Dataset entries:
=======
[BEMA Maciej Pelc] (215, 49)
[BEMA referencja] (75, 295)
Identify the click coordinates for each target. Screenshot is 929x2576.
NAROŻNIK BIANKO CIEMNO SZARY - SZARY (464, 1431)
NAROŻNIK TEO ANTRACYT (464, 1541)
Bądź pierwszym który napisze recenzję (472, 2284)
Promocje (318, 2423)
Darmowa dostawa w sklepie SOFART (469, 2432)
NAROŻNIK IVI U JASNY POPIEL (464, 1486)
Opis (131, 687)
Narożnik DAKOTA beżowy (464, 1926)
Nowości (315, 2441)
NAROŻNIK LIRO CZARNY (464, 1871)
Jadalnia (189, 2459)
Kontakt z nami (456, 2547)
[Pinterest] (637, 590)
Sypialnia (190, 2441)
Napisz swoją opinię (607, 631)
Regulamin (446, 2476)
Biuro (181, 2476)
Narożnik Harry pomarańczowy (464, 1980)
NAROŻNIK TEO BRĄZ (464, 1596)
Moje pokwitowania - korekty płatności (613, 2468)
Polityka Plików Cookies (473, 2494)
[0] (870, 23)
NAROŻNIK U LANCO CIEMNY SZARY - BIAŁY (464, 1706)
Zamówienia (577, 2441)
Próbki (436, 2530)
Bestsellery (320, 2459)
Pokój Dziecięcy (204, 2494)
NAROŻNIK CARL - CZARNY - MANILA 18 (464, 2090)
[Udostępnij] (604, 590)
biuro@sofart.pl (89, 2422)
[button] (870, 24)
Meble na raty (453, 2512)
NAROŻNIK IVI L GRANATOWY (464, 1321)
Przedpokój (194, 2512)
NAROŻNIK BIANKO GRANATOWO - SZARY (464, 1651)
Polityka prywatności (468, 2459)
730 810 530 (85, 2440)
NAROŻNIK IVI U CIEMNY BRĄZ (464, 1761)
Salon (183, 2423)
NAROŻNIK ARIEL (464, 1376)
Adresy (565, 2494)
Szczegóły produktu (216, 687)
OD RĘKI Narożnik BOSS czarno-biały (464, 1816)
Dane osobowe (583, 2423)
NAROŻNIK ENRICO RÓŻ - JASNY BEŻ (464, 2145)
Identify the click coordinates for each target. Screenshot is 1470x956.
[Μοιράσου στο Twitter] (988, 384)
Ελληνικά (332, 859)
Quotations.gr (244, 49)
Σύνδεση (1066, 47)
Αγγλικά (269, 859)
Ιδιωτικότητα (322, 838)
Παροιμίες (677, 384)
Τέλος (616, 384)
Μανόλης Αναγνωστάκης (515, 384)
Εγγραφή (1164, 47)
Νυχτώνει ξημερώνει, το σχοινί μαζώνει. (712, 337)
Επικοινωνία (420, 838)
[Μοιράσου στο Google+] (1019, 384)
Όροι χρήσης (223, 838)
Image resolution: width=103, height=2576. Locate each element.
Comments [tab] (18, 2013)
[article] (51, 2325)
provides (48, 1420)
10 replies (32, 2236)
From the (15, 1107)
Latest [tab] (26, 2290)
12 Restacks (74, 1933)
=======
### Your goal:
Return every line above exactly.

### Task result:
[BEMA Maciej Pelc] (215, 49)
[BEMA referencja] (75, 295)
Identify the click coordinates for each target. Screenshot is 929x2576.
NAROŻNIK BIANKO CIEMNO SZARY - SZARY (464, 1431)
NAROŻNIK TEO ANTRACYT (464, 1541)
Bądź pierwszym który napisze recenzję (472, 2284)
Promocje (318, 2423)
Darmowa dostawa w sklepie SOFART (469, 2432)
NAROŻNIK IVI U JASNY POPIEL (464, 1486)
Opis (131, 687)
Narożnik DAKOTA beżowy (464, 1926)
Nowości (315, 2441)
NAROŻNIK LIRO CZARNY (464, 1871)
Jadalnia (189, 2459)
Kontakt z nami (456, 2547)
[Pinterest] (637, 590)
Sypialnia (190, 2441)
Napisz swoją opinię (607, 631)
Regulamin (446, 2476)
Biuro (181, 2476)
Narożnik Harry pomarańczowy (464, 1980)
NAROŻNIK TEO BRĄZ (464, 1596)
Moje pokwitowania - korekty płatności (613, 2468)
Polityka Plików Cookies (473, 2494)
[0] (870, 23)
NAROŻNIK U LANCO CIEMNY SZARY - BIAŁY (464, 1706)
Zamówienia (577, 2441)
Próbki (436, 2530)
Bestsellery (320, 2459)
Pokój Dziecięcy (204, 2494)
NAROŻNIK CARL - CZARNY - MANILA 18 (464, 2090)
[Udostępnij] (604, 590)
biuro@sofart.pl (89, 2422)
[button] (870, 24)
Meble na raty (453, 2512)
NAROŻNIK IVI L GRANATOWY (464, 1321)
Przedpokój (194, 2512)
NAROŻNIK BIANKO GRANATOWO - SZARY (464, 1651)
Polityka prywatności (468, 2459)
730 810 530 (85, 2440)
NAROŻNIK IVI U CIEMNY BRĄZ (464, 1761)
Salon (183, 2423)
NAROŻNIK ARIEL (464, 1376)
Adresy (565, 2494)
Szczegóły produktu (216, 687)
OD RĘKI Narożnik BOSS czarno-biały (464, 1816)
Dane osobowe (583, 2423)
NAROŻNIK ENRICO RÓŻ - JASNY BEŻ (464, 2145)
Identify the click coordinates for each target. Screenshot is 1470x956.
[Μοιράσου στο Twitter] (988, 384)
Ελληνικά (332, 859)
Quotations.gr (244, 49)
Σύνδεση (1066, 47)
Αγγλικά (269, 859)
Ιδιωτικότητα (322, 838)
Παροιμίες (677, 384)
Τέλος (616, 384)
Μανόλης Αναγνωστάκης (515, 384)
Εγγραφή (1164, 47)
Νυχτώνει ξημερώνει, το σχοινί μαζώνει. (712, 337)
Επικοινωνία (420, 838)
[Μοιράσου στο Google+] (1019, 384)
Όροι χρήσης (223, 838)
Image resolution: width=103, height=2576. Locate each element.
Comments [tab] (18, 2013)
[article] (51, 2325)
provides (48, 1420)
10 replies (32, 2236)
From the (15, 1107)
Latest [tab] (26, 2290)
12 Restacks (74, 1933)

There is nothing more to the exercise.